When designing a tattoo for a customer I often spend a lot of time creating concepts, there are a few reasons for this but these are well explained in my previous article Pin Up Tattoo Design – Creating A Concept. In a lot of my Time Lapse Videos you can often see guideline drawings and sketches appearing in and out of focus beneath the final design being created. In this article I will be explaining the importance of drawing with guidelines.
Drawing With Guidelines
My concept drawings are often rough ideas of the layout for the design, this means they never look particularly pleasing to the eye but take up a lot of time and paper. Instead of just using these concepts for feedback from the client I often use it to mark out where I am going to put shadows, tone, colours and other drawing techniques that customers generally are not very bothered about.
Drawing A Flag
In this case the part of the design which needed the most concepts, corrections and guidelines was the flag being held by the two lions. In the image above you can see a guideline sketch with lines marking out where I am going to add shadow, ink and any other features when completing the final design. Guideline Sketches in most cases are solely for my own use. This means they often look messy and confused, as long as I understand them it does not matter. You might actually be able to see this Drawing Guide being used in the Time Lapse Video above.

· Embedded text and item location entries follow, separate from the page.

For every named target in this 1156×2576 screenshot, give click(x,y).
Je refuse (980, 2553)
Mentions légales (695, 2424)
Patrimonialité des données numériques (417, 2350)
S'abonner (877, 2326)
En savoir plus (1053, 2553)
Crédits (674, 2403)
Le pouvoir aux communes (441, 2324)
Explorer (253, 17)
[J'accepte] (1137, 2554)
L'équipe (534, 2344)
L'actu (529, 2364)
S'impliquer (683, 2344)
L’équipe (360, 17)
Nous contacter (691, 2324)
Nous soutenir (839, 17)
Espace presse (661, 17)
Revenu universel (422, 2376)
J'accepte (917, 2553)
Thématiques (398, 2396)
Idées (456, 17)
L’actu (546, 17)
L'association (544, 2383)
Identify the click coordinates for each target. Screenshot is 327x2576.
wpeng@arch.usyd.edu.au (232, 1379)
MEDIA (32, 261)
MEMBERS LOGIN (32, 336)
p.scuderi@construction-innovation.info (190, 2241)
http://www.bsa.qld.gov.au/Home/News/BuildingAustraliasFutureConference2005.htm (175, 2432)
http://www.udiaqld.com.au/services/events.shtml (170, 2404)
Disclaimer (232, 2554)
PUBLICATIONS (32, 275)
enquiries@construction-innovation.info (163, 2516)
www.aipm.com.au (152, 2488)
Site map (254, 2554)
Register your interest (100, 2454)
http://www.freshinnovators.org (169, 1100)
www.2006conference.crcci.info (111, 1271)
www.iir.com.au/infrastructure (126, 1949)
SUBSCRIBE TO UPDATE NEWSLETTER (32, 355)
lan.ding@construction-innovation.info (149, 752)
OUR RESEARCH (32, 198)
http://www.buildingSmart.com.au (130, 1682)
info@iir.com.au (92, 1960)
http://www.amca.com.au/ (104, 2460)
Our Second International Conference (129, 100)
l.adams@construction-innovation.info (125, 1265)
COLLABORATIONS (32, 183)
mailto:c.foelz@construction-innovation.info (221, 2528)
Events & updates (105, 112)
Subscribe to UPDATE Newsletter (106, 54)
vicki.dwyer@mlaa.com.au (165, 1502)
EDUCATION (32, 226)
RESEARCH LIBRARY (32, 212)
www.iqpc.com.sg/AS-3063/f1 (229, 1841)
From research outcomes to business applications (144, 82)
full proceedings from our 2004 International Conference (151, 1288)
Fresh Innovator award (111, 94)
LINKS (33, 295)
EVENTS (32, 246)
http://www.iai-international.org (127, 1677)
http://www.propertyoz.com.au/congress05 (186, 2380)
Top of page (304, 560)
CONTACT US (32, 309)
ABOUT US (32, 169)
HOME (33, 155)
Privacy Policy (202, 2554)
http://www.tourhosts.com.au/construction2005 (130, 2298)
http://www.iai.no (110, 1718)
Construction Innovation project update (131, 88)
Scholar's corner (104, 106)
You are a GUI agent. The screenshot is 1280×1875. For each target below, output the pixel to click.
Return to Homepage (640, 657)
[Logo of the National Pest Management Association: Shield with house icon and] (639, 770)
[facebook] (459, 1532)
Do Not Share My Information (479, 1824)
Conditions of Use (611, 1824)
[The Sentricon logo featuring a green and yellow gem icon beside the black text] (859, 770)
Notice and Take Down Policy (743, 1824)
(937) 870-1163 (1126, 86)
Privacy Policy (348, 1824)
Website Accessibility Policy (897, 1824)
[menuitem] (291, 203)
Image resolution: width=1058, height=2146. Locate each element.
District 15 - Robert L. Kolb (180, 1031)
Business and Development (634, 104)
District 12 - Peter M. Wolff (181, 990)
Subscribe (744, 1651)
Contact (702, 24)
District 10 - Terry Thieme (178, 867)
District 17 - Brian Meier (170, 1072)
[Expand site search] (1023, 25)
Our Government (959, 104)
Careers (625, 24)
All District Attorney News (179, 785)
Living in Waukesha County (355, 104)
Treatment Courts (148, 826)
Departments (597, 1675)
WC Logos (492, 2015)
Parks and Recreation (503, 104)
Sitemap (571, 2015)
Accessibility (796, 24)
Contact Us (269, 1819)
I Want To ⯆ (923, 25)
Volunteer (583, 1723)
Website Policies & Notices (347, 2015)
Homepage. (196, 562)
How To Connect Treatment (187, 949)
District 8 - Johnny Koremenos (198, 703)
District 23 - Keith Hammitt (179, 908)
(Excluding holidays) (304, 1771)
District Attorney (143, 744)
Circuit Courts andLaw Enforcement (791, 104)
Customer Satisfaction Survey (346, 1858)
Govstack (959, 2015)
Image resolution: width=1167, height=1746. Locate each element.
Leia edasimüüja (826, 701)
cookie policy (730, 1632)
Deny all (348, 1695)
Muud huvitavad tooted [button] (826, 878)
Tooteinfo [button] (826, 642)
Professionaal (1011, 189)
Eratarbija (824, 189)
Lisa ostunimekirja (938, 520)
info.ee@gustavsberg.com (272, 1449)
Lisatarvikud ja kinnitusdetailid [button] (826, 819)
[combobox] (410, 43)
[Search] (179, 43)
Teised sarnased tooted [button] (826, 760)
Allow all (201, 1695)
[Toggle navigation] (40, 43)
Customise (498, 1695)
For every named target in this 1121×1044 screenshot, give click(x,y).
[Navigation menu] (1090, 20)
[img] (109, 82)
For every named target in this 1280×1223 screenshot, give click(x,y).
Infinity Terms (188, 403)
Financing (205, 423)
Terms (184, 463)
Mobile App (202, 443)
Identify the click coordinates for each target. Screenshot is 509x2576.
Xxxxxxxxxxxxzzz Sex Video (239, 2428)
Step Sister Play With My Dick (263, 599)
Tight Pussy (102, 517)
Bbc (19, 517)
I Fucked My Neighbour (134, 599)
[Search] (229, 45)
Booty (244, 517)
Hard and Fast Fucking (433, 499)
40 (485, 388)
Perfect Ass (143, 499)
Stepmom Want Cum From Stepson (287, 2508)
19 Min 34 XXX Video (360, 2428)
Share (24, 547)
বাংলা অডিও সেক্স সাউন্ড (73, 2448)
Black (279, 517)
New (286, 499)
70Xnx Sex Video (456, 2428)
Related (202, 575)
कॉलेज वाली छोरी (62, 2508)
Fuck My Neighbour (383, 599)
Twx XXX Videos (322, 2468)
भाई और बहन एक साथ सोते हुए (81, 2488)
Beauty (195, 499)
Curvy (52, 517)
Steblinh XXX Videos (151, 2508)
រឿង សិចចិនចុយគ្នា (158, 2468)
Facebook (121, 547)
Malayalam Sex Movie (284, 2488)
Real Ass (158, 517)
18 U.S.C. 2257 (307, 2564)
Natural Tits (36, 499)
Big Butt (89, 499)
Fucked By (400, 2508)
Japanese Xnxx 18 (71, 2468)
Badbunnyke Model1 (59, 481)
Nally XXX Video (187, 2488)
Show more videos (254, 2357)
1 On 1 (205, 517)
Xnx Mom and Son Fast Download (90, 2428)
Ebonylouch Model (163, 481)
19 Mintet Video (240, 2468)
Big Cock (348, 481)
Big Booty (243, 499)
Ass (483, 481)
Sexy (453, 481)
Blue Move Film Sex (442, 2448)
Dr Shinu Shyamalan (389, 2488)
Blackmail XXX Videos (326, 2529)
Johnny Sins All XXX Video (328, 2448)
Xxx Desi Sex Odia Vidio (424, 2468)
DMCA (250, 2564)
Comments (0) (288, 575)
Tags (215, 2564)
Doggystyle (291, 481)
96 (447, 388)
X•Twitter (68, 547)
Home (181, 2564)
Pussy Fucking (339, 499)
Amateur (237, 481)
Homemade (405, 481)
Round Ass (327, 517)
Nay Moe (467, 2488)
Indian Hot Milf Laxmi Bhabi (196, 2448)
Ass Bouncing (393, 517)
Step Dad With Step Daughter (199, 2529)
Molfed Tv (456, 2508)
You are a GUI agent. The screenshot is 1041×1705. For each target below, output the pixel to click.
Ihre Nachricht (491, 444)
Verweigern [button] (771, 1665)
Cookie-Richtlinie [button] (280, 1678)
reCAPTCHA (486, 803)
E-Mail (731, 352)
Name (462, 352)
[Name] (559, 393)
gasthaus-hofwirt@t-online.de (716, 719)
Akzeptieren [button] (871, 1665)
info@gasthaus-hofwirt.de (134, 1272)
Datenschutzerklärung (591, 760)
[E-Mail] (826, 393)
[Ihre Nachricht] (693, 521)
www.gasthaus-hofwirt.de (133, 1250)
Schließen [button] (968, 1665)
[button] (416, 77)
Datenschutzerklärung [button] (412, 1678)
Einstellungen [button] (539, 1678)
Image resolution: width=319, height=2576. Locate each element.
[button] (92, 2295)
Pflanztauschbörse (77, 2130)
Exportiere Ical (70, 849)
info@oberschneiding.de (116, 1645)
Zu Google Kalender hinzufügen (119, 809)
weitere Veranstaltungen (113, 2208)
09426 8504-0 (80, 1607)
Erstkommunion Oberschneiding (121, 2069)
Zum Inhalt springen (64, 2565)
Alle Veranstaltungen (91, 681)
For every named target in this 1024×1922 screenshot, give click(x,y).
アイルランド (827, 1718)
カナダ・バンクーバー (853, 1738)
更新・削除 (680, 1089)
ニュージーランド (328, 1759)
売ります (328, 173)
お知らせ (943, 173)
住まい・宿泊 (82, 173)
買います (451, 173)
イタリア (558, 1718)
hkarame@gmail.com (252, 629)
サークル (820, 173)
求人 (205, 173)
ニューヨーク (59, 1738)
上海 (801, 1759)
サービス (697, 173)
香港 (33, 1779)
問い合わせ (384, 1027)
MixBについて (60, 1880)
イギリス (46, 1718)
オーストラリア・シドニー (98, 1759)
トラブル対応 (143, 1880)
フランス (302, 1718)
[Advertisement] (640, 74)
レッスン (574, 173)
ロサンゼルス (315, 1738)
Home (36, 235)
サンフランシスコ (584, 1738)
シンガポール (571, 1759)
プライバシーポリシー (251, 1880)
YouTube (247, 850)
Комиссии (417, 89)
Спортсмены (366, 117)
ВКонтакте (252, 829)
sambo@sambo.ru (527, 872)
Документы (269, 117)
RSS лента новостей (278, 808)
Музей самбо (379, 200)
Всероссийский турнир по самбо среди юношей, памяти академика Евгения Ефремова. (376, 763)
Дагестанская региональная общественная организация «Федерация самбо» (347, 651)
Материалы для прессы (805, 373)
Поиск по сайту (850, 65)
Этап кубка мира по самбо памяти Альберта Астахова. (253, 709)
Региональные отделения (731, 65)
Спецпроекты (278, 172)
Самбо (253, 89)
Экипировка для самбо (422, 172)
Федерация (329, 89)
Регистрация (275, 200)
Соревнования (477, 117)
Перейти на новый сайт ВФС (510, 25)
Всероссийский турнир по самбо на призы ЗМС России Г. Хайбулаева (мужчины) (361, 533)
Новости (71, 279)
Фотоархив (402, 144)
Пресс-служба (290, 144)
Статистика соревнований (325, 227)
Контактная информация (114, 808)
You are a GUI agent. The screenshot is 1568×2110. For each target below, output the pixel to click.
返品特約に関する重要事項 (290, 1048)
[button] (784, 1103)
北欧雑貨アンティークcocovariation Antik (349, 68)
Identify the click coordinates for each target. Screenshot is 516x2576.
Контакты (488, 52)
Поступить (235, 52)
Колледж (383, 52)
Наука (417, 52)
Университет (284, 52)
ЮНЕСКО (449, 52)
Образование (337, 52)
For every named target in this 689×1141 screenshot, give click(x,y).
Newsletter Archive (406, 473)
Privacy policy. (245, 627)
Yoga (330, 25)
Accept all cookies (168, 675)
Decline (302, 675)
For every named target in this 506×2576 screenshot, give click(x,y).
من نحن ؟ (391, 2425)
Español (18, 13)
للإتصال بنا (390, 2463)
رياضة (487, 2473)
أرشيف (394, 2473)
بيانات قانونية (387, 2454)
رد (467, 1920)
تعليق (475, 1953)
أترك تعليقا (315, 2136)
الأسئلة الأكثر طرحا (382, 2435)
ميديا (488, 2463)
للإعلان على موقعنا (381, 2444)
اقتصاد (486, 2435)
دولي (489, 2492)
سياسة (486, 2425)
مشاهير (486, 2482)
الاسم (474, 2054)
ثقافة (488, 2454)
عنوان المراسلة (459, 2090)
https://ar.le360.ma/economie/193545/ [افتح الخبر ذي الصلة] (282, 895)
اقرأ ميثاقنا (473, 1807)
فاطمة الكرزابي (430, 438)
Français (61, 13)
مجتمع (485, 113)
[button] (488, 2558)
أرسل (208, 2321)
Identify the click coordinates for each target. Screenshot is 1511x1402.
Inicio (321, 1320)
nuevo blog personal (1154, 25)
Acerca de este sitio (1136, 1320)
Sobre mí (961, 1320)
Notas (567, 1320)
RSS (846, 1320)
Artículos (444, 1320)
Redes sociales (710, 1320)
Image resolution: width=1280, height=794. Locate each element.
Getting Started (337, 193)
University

Concepts, Reference Images And Guidelines
Being that this image is for my own use it meant I needed to create a concept for my client to view. But also I needed a reference image, not for tracing but to put down my own idea of where the light would be coming from. With all these sketches being created it meant that for this particular part of my design I would end up drawing four reference images just for the flag. This does not include layout sketches piecing the design together, in all a lot of flag drawings.
Flag And Lion Coat Of Arms
I have only talked about the amount of sketches and concepts I have created for one section of my drawing. For the whole Lion Coat Of Arms each section was meticulously planned, sketched and put down on paper to make sure the design would come out looking exactly as I and hopefully my client wanted it.
This is an example of the amount of work that goes into creating a custom tattoo design. One of the most exciting aspects of designing a custom tattoo for a client is trying to put down on paper what is initially only an idea. As people are often mentioning a tattoo is for life. What customer is going get a design they do not like tattooed permanently onto their skin. This is why it is important to make sure that each design created is exactly as the customer wants.